The elements chosen for this document only allow for one book to be in the document. If several books need to be in the document, more nesting needs to occur. By nesting BOOK under a different root element named LIBRARY, several occurrences of BOOK can occur in the document, as shown in the following example.

    <?xml version="1.0" ?>     <LIBRARY>       <BOOK TITLE="Cross Platform Web Services">         <PAGECOUNT>500</PAGECOUNT>         <AUTHOR>Brian Hochgurtel</AUTHOR>         <PUBLISHER>Charles River Media</PUBLISHER>       </BOOK>       <BOOK         TITLE="Learning Visual Basic Through Applications">         <PAGECOUNT>418</PAGECOUNT>         <AUTHOR>Clayton E. Crooks II</AUTHOR>         <PUBLISHER>Charles River Media</PUBLISHER>       </BOOK>     </LIBRARY>

LIBRARY is now the root element. BOOK is a child of LIBRARY but is still the parent of PAGECOUNT, AUTHOR, and PUBLISHER. This document now has the ability to describe multiple books, and perhaps other items, that may fit within a LIBRARY such as a magazine.

Using Namespaces

Namespaces ensure that the element names used in your XML document are unique, and have many of the same properties as the namespaces used in the C# example shown earlier in the chapter.

The namespace definition occurs in the root element (the outermost element) and utilizes a URL as a unique identifier. Realize that there is no required content at the URL. It’s just an identifier that assists in making the elements unique. Defining the namespace occurs in the root element, as the following example illustrates.

     <BOOK XMLNS:WEBSERVICES="www.advocatemedia.com/XML"></BOOK>

Then all the child elements of BOOK begin with the namespace.

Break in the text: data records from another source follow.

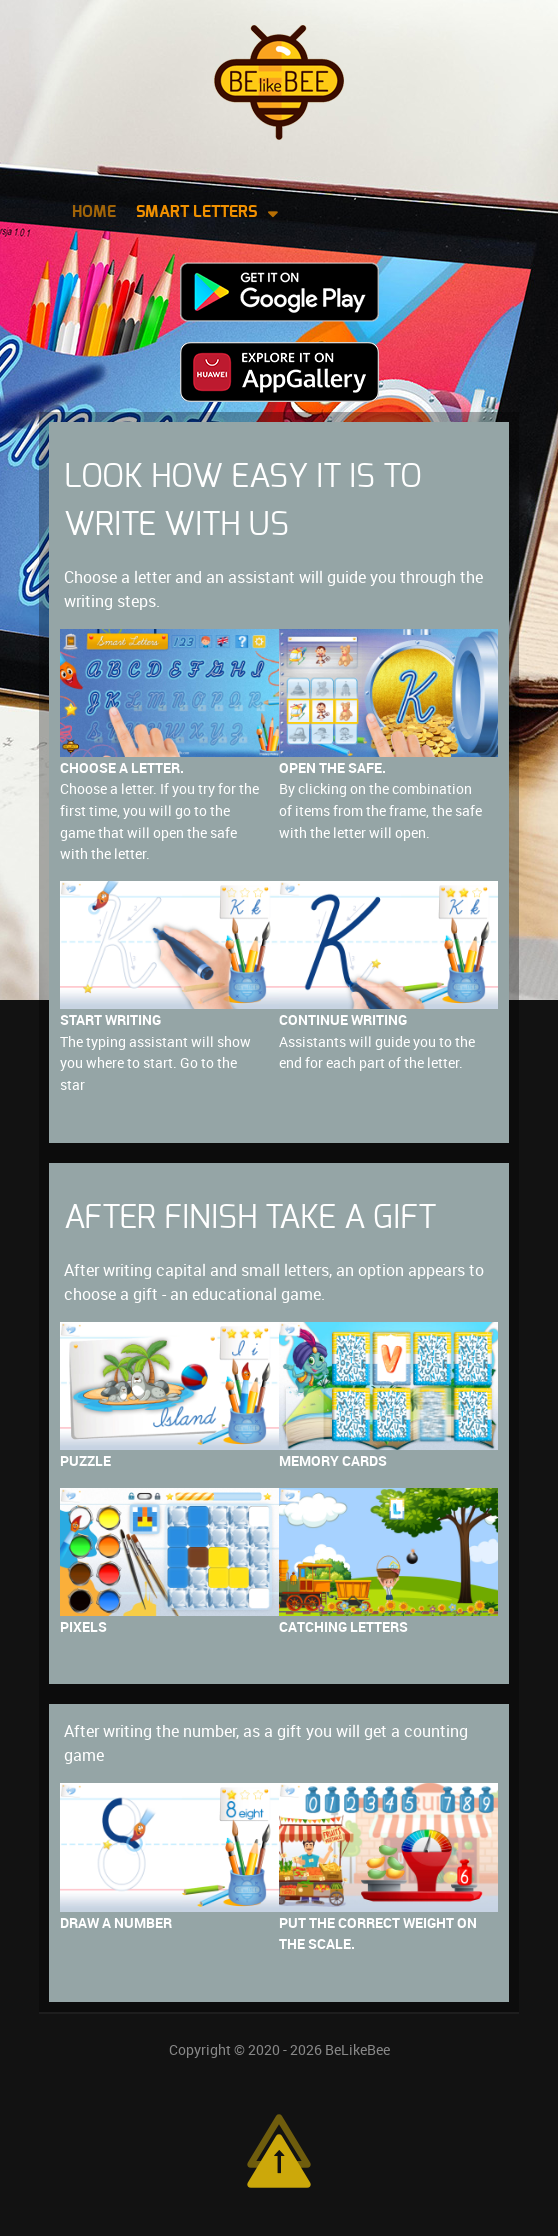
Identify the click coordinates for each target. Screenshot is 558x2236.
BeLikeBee (357, 2049)
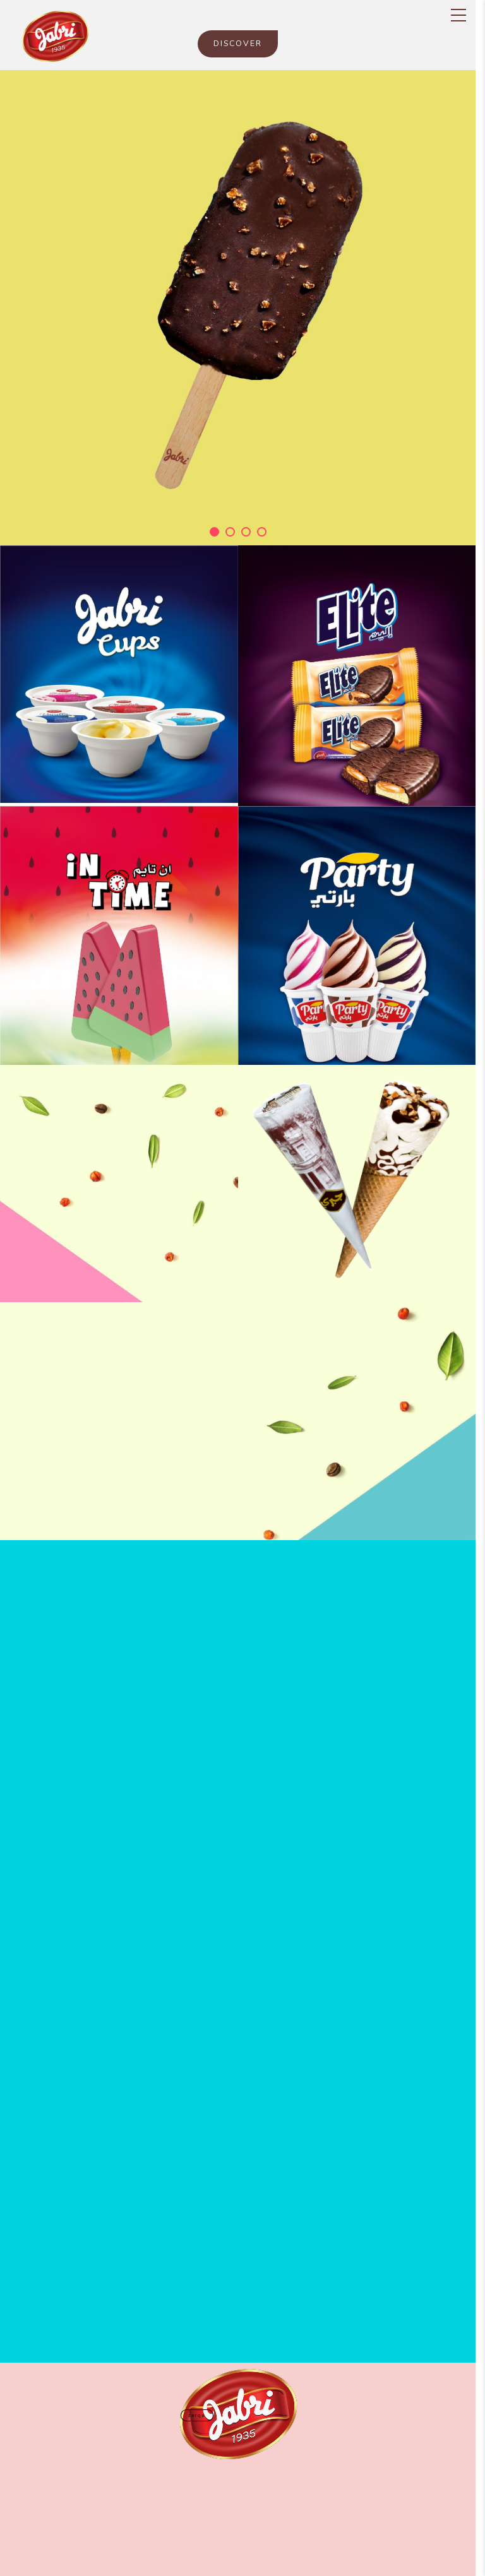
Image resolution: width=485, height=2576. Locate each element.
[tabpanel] (238, 307)
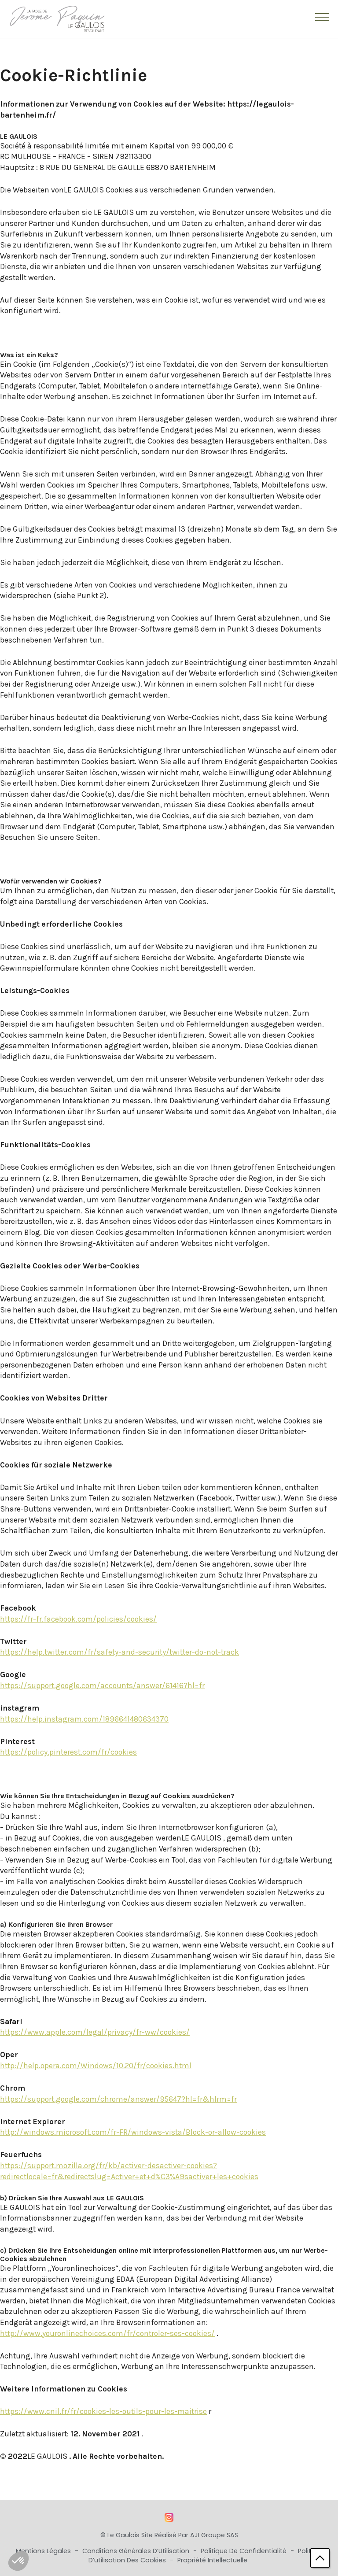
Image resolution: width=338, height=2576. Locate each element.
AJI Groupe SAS (214, 2535)
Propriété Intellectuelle (212, 2560)
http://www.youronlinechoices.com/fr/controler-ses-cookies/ (107, 2333)
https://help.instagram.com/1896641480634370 (84, 1719)
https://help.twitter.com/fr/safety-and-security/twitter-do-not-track (119, 1652)
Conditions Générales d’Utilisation (136, 2550)
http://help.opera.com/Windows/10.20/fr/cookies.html (95, 2065)
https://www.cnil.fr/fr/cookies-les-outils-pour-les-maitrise (103, 2411)
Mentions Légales (44, 2550)
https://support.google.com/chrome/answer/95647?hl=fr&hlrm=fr (118, 2099)
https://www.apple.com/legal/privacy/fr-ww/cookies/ (95, 2032)
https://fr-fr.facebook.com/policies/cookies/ (78, 1619)
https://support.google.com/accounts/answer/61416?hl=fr (102, 1685)
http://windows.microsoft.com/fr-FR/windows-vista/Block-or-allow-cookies (133, 2132)
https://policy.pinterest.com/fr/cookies (68, 1752)
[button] (18, 2561)
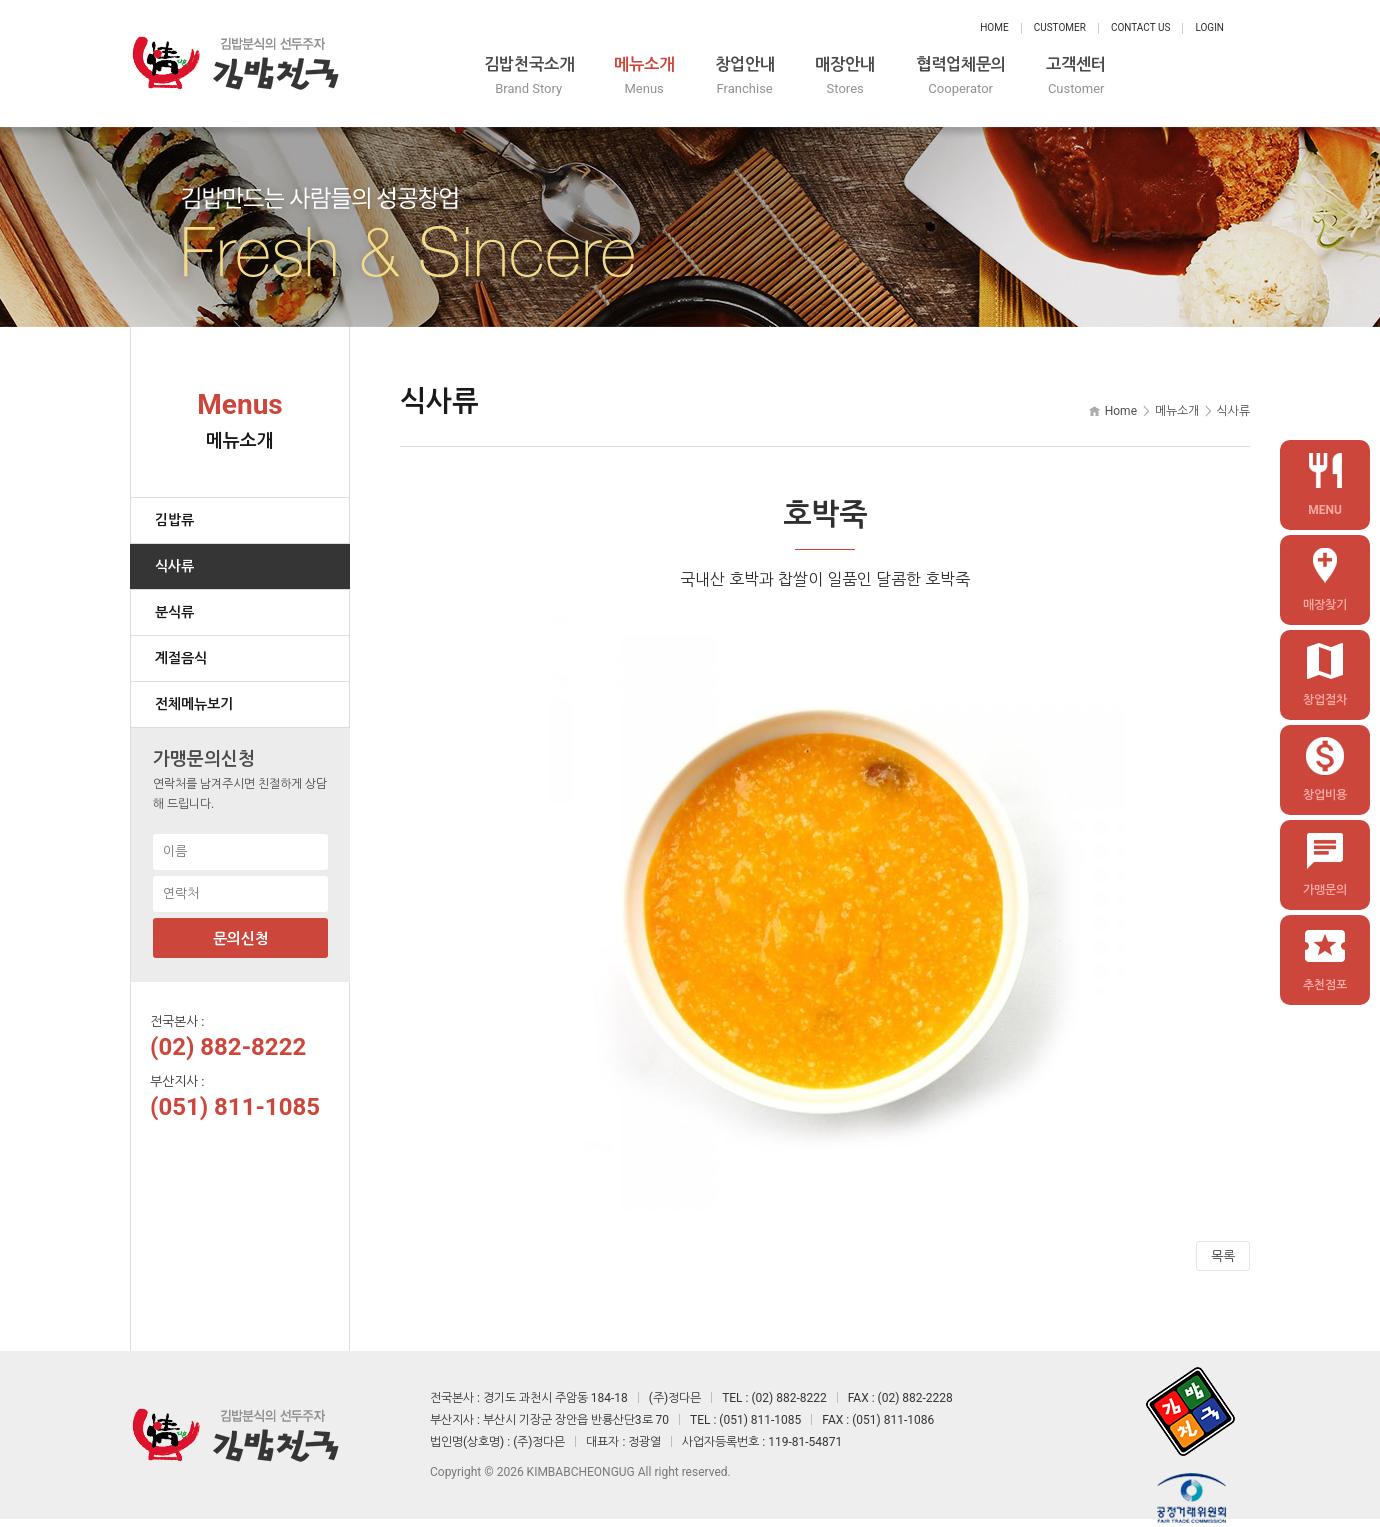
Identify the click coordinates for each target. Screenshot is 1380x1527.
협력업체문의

    <?xml version="1.0" ?>     <BOOK XMLNS:WEBSERVICES="www.advocatemedia.com/XML">       <WEBSERVICES:TITLE>Cross Platform Web Services</          WEBSERVICES:TITLE>       <WEBSERVICES:PAGECOUNT>400</WEBSERVICES:PAGECOUNT>       <WEBSERVICES:AUTHOR>Brian Hochgurtel</WEBSERVICES:AUTHOR>       <WEBSERVICES:PUBLISHER>Charles River Media</ WEBSERVICES:PUBLISHER>     </BOOK>

Note

Namespaces are an important concept to understand because many of the XML standards underlying Web Services utilize them usually as a way to represent various elements that are vendor dependent or to support primitive types from schemas.